Video game retailer GameStop, whose market volatility earlier this year led the so-called “meme stocks” craze, disclosed it is cooperating with an investigation launched by the Securities and Exchange Commission (SEC).

During a two-week span in late January and early February, GameStop’s value jumped from $2 billion to over $24 billion as a rush of small investors bought the stock, egged on by others on social media. The stock subsequently crashed, in part because of a brief trading halt by FinTech platform Robinhood. Similar wild swings of value occurred with other previously moribund stocks like AMC Entertainment Holdings and BlackBerry.

“On May 26, 2021, we received a request from the Staff of the SEC for the voluntary production of documents and information concerning a SEC investigation into the trading activity in our securities and the securities of other companies,” GameStop wrote in a regulatory filing Wednesday. “We are in the process of reviewing the request and producing the requested documents and intend to cooperate fully with the SEC Staff regarding this matter. This inquiry is not expected to adversely impact us.”

“Other companies” might include AMC, BlackBerry, Nokia, and more whose stock values have been pushed by similar buying and selling patterns fueled on social media.

Compliance professionals predicted early that the SEC would examine the meme stocks craze for potential market manipulation as a “pump-and-dump” scheme.

But new SEC Chair Gary Gensler said at the Global Exchange and FinTech Conference on Wednesday that he asked staff to widen the agency’s lens even more to examine some of the forces and patterns in the market that contributed to the frenzy.

“I’ve asked staff to make recommendations for the Commission’s consideration on best execution, Regulation NMS, payment for order flow (both on-exchange and off-exchange), minimum pricing increments, and the NBBO (national best bid and offer), with the aim of continuing to make our markets as efficient as possible,” he said.

Gensler pointed out 47 percent of shares sold are not done on the open public exchange but instead by wholesalers (38 percent) and alternative trading systems (9 percent). Many of the retail investor trades executed in meme stocks took place via these less-public exchanges.

Robinhood drew criticism after halting trading for two days when GameStop’s stock hit its peak. The platform said it had to stop trading because it did not have enough money to meet collateral requirements.

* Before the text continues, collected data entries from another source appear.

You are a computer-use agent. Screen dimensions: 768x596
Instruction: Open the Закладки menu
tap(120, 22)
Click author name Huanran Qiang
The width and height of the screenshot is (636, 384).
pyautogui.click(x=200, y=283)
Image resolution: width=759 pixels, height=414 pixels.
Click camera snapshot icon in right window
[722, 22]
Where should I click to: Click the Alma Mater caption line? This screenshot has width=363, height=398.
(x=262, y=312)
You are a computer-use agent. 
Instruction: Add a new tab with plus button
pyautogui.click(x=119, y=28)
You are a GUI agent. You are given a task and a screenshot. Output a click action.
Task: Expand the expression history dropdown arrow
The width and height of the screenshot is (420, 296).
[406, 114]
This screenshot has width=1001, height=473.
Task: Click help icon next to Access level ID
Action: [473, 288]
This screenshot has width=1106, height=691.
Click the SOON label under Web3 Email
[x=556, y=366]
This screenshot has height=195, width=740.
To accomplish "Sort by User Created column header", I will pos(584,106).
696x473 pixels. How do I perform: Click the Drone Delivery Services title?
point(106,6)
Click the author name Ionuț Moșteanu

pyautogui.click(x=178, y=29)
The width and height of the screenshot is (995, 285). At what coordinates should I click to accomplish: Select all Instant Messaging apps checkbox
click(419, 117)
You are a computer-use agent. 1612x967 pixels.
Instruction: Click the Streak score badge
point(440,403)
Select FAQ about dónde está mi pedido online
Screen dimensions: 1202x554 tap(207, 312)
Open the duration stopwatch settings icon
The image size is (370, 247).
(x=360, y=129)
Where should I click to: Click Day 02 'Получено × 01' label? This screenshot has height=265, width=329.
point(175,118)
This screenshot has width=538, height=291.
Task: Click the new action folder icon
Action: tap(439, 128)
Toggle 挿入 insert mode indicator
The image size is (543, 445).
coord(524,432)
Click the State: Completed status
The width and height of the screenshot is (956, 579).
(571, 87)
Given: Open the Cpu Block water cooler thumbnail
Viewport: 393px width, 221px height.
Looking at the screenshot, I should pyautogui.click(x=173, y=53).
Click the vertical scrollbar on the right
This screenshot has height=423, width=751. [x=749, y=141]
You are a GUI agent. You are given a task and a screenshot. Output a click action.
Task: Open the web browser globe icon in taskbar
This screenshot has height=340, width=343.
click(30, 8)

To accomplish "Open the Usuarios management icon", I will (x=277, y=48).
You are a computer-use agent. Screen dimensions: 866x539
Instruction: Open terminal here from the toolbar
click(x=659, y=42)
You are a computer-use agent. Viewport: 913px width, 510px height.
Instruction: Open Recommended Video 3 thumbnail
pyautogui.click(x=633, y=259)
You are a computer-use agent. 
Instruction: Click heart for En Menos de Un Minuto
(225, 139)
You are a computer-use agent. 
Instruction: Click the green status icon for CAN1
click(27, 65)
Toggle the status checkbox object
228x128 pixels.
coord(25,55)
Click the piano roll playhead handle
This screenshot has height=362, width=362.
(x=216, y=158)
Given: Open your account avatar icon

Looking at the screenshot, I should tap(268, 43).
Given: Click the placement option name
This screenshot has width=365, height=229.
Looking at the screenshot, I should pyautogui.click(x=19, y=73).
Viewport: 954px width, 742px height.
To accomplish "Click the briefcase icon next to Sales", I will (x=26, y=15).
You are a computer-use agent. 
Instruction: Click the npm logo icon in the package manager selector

Gensler’s criticism of Robinhood’s business model didn’t focus on the trade stoppage, however. He said Robinhood’s model of using payment for order flow—in which Robinhood earns money not from its customers but from the wholesaler brokers that execute trades on behalf of Robinhood’s customers—is a problem. Thinking they are getting a bargain when they receive zero commission trades, Robinhood’s customers may be disadvantaged, Gensler said, because they are not getting the best available stock price when buying or selling through Robinhood.

“Robinhood explicitly offered to accept less price improvement for its customers in exchange for receiving higher payment for order flow for itself,” he said. “As a result, many Robinhood customers shouldered the costs of inferior executions; these costs might have exceeded any savings they might have thought they’d gotten from zero commission trading.”

Gensler also said he favors reducing the time required for trades to be executed, from the current two days (T+2) to one day or even same day.